● **GOAL OF THE EXERCISE**
Format the lines of the records below as a numbered list, leaving out any blank lines.

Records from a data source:
= = =

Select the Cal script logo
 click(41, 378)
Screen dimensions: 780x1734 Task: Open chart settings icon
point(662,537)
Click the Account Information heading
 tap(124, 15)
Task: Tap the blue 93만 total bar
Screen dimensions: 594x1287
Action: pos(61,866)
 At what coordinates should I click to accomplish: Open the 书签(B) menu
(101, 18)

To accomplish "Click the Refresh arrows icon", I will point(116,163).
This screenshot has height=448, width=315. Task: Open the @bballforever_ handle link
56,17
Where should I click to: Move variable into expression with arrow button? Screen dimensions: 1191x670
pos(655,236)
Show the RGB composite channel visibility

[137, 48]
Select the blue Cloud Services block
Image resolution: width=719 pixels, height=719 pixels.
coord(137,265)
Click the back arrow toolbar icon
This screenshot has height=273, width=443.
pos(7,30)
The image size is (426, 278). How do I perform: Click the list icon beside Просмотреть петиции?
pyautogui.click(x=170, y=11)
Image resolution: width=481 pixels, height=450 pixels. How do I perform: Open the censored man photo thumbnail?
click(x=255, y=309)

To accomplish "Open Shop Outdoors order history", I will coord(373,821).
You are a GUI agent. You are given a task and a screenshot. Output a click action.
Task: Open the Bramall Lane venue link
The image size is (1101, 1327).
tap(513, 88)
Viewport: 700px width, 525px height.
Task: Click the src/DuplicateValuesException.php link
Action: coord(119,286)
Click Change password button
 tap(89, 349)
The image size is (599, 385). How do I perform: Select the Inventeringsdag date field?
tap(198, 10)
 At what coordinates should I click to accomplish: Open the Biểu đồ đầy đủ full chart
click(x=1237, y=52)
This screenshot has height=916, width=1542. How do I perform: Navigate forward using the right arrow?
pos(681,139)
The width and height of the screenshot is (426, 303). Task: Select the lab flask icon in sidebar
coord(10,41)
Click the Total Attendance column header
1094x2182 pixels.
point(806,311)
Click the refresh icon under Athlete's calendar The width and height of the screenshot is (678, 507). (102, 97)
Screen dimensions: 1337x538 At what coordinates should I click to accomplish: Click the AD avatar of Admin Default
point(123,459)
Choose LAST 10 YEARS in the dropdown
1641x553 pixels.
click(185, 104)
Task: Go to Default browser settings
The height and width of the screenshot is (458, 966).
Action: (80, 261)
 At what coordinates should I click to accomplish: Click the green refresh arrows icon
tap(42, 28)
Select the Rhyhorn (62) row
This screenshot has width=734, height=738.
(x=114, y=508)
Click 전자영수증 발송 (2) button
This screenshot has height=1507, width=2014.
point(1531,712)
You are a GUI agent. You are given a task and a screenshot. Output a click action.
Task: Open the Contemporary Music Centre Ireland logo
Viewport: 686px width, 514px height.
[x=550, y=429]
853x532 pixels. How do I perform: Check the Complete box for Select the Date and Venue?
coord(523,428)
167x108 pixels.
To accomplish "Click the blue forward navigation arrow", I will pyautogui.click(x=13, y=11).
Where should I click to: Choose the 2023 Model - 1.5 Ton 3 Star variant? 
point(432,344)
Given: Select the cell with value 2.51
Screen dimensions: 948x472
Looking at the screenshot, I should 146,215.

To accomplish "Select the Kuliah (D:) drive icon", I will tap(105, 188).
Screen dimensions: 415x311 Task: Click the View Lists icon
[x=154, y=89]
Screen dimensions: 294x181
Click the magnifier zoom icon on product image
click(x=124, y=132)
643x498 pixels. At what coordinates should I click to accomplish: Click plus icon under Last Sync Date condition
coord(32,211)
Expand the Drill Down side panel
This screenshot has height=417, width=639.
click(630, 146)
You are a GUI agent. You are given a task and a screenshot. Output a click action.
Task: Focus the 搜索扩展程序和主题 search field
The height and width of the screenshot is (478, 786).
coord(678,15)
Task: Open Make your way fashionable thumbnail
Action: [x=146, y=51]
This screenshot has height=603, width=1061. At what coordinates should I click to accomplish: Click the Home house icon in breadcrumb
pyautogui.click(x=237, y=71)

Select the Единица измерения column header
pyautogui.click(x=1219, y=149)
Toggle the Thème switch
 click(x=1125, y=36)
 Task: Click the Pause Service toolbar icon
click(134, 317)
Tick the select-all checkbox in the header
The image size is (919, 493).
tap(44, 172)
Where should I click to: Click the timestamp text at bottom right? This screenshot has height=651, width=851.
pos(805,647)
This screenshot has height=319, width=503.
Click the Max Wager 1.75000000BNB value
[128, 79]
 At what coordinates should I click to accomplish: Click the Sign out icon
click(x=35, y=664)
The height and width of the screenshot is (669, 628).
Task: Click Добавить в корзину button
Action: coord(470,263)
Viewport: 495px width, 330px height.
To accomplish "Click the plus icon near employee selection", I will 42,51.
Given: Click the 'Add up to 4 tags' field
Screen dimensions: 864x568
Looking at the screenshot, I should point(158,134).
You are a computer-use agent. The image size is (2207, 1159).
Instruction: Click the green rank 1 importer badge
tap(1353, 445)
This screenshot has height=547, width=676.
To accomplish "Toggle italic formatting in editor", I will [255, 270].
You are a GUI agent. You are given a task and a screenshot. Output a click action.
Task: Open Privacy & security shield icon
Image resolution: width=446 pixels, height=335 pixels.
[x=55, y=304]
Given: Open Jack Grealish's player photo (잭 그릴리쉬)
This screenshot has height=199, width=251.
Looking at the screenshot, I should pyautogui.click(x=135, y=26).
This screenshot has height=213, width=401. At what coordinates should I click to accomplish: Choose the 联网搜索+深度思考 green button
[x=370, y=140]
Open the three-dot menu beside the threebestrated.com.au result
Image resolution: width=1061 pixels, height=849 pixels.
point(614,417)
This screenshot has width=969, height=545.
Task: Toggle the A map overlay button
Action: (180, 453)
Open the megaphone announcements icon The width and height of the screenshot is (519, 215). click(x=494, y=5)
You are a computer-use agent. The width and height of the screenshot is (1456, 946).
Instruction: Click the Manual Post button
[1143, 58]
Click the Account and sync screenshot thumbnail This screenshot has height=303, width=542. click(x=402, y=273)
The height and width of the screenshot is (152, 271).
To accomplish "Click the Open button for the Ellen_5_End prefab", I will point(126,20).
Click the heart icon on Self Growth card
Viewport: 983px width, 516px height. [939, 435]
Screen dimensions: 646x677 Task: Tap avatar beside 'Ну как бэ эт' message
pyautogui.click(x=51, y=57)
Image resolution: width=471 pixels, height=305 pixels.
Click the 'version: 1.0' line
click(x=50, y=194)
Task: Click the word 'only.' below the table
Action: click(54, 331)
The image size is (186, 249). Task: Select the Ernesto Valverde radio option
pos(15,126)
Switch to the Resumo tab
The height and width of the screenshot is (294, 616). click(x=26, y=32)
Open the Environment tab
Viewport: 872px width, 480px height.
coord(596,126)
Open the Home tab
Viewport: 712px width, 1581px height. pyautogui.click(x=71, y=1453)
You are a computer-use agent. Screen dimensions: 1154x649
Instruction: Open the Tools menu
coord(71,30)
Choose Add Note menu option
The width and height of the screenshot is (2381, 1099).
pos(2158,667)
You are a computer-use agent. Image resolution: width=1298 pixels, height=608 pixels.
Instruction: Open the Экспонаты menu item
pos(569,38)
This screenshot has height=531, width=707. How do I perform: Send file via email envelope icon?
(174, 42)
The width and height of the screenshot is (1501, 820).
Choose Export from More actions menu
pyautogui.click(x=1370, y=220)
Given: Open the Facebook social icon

= = =

● **EXPECTED ANSWER**
1. Select the Cal script logo
2.  click(41, 378)
3. Screen dimensions: 780x1734 Task: Open chart settings icon
4. point(662,537)
5. Click the Account Information heading
6.  tap(124, 15)
7. Task: Tap the blue 93만 total bar
8. Screen dimensions: 594x1287
9. Action: pos(61,866)
10.  At what coordinates should I click to accomplish: Open the 书签(B) menu
11. (101, 18)
12. To accomplish "Click the Refresh arrows icon", I will point(116,163).
13. This screenshot has height=448, width=315. Task: Open the @bballforever_ handle link
14. 56,17
15. Where should I click to: Move variable into expression with arrow button? Screen dimensions: 1191x670
16. pos(655,236)
17. Show the RGB composite channel visibility
18. [137, 48]
19. Select the blue Cloud Services block
20. Image resolution: width=719 pixels, height=719 pixels.
21. coord(137,265)
22. Click the back arrow toolbar icon
23. This screenshot has height=273, width=443.
24. pos(7,30)
25. The image size is (426, 278). How do I perform: Click the list icon beside Просмотреть петиции?
26. pyautogui.click(x=170, y=11)
27. Image resolution: width=481 pixels, height=450 pixels. How do I perform: Open the censored man photo thumbnail?
28. click(x=255, y=309)
29. To accomplish "Open Shop Outdoors order history", I will coord(373,821).
30. You are a GUI agent. You are given a task and a screenshot. Output a click action.
31. Task: Open the Bramall Lane venue link
32. The image size is (1101, 1327).
33. tap(513, 88)
34. Viewport: 700px width, 525px height.
35. Task: Click the src/DuplicateValuesException.php link
36. Action: coord(119,286)
37. Click Change password button
38.  tap(89, 349)
39. The image size is (599, 385). How do I perform: Select the Inventeringsdag date field?
40. tap(198, 10)
41.  At what coordinates should I click to accomplish: Open the Biểu đồ đầy đủ full chart
42. click(x=1237, y=52)
43. This screenshot has height=916, width=1542. How do I perform: Navigate forward using the right arrow?
44. pos(681,139)
45. The width and height of the screenshot is (426, 303). Task: Select the lab flask icon in sidebar
46. coord(10,41)
47. Click the Total Attendance column header
48. 1094x2182 pixels.
49. point(806,311)
50. Click the refresh icon under Athlete's calendar The width and height of the screenshot is (678, 507). (102, 97)
51. Screen dimensions: 1337x538 At what coordinates should I click to accomplish: Click the AD avatar of Admin Default
52. point(123,459)
53. Choose LAST 10 YEARS in the dropdown
54. 1641x553 pixels.
55. click(185, 104)
56. Task: Go to Default browser settings
57. The height and width of the screenshot is (458, 966).
58. Action: (80, 261)
59.  At what coordinates should I click to accomplish: Click the green refresh arrows icon
60. tap(42, 28)
61. Select the Rhyhorn (62) row
62. This screenshot has width=734, height=738.
63. (x=114, y=508)
64. Click 전자영수증 발송 (2) button
65. This screenshot has height=1507, width=2014.
66. point(1531,712)
67. You are a GUI agent. You are given a task and a screenshot. Output a click action.
68. Task: Open the Contemporary Music Centre Ireland logo
69. Viewport: 686px width, 514px height.
70. [x=550, y=429]
71. 853x532 pixels. How do I perform: Check the Complete box for Select the Date and Venue?
72. coord(523,428)
73. 167x108 pixels.
74. To accomplish "Click the blue forward navigation arrow", I will pyautogui.click(x=13, y=11).
75. Where should I click to: Choose the 2023 Model - 1.5 Ton 3 Star variant? 
76. point(432,344)
77. Given: Select the cell with value 2.51
78. Screen dimensions: 948x472
79. Looking at the screenshot, I should 146,215.
80. To accomplish "Select the Kuliah (D:) drive icon", I will tap(105, 188).
81. Screen dimensions: 415x311 Task: Click the View Lists icon
82. [x=154, y=89]
83. Screen dimensions: 294x181
84. Click the magnifier zoom icon on product image
85. click(x=124, y=132)
86. 643x498 pixels. At what coordinates should I click to accomplish: Click plus icon under Last Sync Date condition
87. coord(32,211)
88. Expand the Drill Down side panel
89. This screenshot has height=417, width=639.
90. click(630, 146)
91. You are a GUI agent. You are given a task and a screenshot. Output a click action.
92. Task: Focus the 搜索扩展程序和主题 search field
93. The height and width of the screenshot is (478, 786).
94. coord(678,15)
95. Task: Open Make your way fashionable thumbnail
96. Action: [x=146, y=51]
97. This screenshot has height=603, width=1061. At what coordinates should I click to accomplish: Click the Home house icon in breadcrumb
98. pyautogui.click(x=237, y=71)
99. Select the Единица измерения column header
100. pyautogui.click(x=1219, y=149)
101. Toggle the Thème switch
102.  click(x=1125, y=36)
103.  Task: Click the Pause Service toolbar icon
104. click(134, 317)
105. Tick the select-all checkbox in the header
106. The image size is (919, 493).
107. tap(44, 172)
108. Where should I click to: Click the timestamp text at bottom right? This screenshot has height=651, width=851.
109. pos(805,647)
110. This screenshot has height=319, width=503.
111. Click the Max Wager 1.75000000BNB value
112. [128, 79]
113.  At what coordinates should I click to accomplish: Click the Sign out icon
114. click(x=35, y=664)
115. The height and width of the screenshot is (669, 628).
116. Task: Click Добавить в корзину button
117. Action: coord(470,263)
118. Viewport: 495px width, 330px height.
119. To accomplish "Click the plus icon near employee selection", I will 42,51.
120. Given: Click the 'Add up to 4 tags' field
121. Screen dimensions: 864x568
122. Looking at the screenshot, I should point(158,134).
123. You are a computer-use agent. The image size is (2207, 1159).
124. Instruction: Click the green rank 1 importer badge
125. tap(1353, 445)
126. This screenshot has height=547, width=676.
127. To accomplish "Toggle italic formatting in editor", I will [255, 270].
128. You are a GUI agent. You are given a task and a screenshot. Output a click action.
129. Task: Open Privacy & security shield icon
130. Image resolution: width=446 pixels, height=335 pixels.
131. [x=55, y=304]
132. Given: Open Jack Grealish's player photo (잭 그릴리쉬)
133. This screenshot has height=199, width=251.
134. Looking at the screenshot, I should pyautogui.click(x=135, y=26).
135. This screenshot has height=213, width=401. At what coordinates should I click to accomplish: Choose the 联网搜索+深度思考 green button
136. [x=370, y=140]
137. Open the three-dot menu beside the threebestrated.com.au result
138. Image resolution: width=1061 pixels, height=849 pixels.
139. point(614,417)
140. This screenshot has width=969, height=545.
141. Task: Toggle the A map overlay button
142. Action: (180, 453)
143. Open the megaphone announcements icon The width and height of the screenshot is (519, 215). click(x=494, y=5)
144. You are a computer-use agent. The width and height of the screenshot is (1456, 946).
145. Instruction: Click the Manual Post button
146. [1143, 58]
147. Click the Account and sync screenshot thumbnail This screenshot has height=303, width=542. click(x=402, y=273)
148. The height and width of the screenshot is (152, 271).
149. To accomplish "Click the Open button for the Ellen_5_End prefab", I will point(126,20).
150. Click the heart icon on Self Growth card
151. Viewport: 983px width, 516px height. [939, 435]
152. Screen dimensions: 646x677 Task: Tap avatar beside 'Ну как бэ эт' message
153. pyautogui.click(x=51, y=57)
154. Image resolution: width=471 pixels, height=305 pixels.
155. Click the 'version: 1.0' line
156. click(x=50, y=194)
157. Task: Click the word 'only.' below the table
158. Action: click(54, 331)
159. The image size is (186, 249). Task: Select the Ernesto Valverde radio option
160. pos(15,126)
161. Switch to the Resumo tab
162. The height and width of the screenshot is (294, 616). click(x=26, y=32)
163. Open the Environment tab
164. Viewport: 872px width, 480px height.
165. coord(596,126)
166. Open the Home tab
167. Viewport: 712px width, 1581px height. pyautogui.click(x=71, y=1453)
168. You are a computer-use agent. Screen dimensions: 1154x649
169. Instruction: Open the Tools menu
170. coord(71,30)
171. Choose Add Note menu option
172. The width and height of the screenshot is (2381, 1099).
173. pos(2158,667)
174. You are a computer-use agent. Image resolution: width=1298 pixels, height=608 pixels.
175. Instruction: Open the Экспонаты menu item
176. pos(569,38)
177. This screenshot has height=531, width=707. How do I perform: Send file via email envelope icon?
178. (174, 42)
179. The width and height of the screenshot is (1501, 820).
180. Choose Export from More actions menu
181. pyautogui.click(x=1370, y=220)
182. Given: Open the Facebook social icon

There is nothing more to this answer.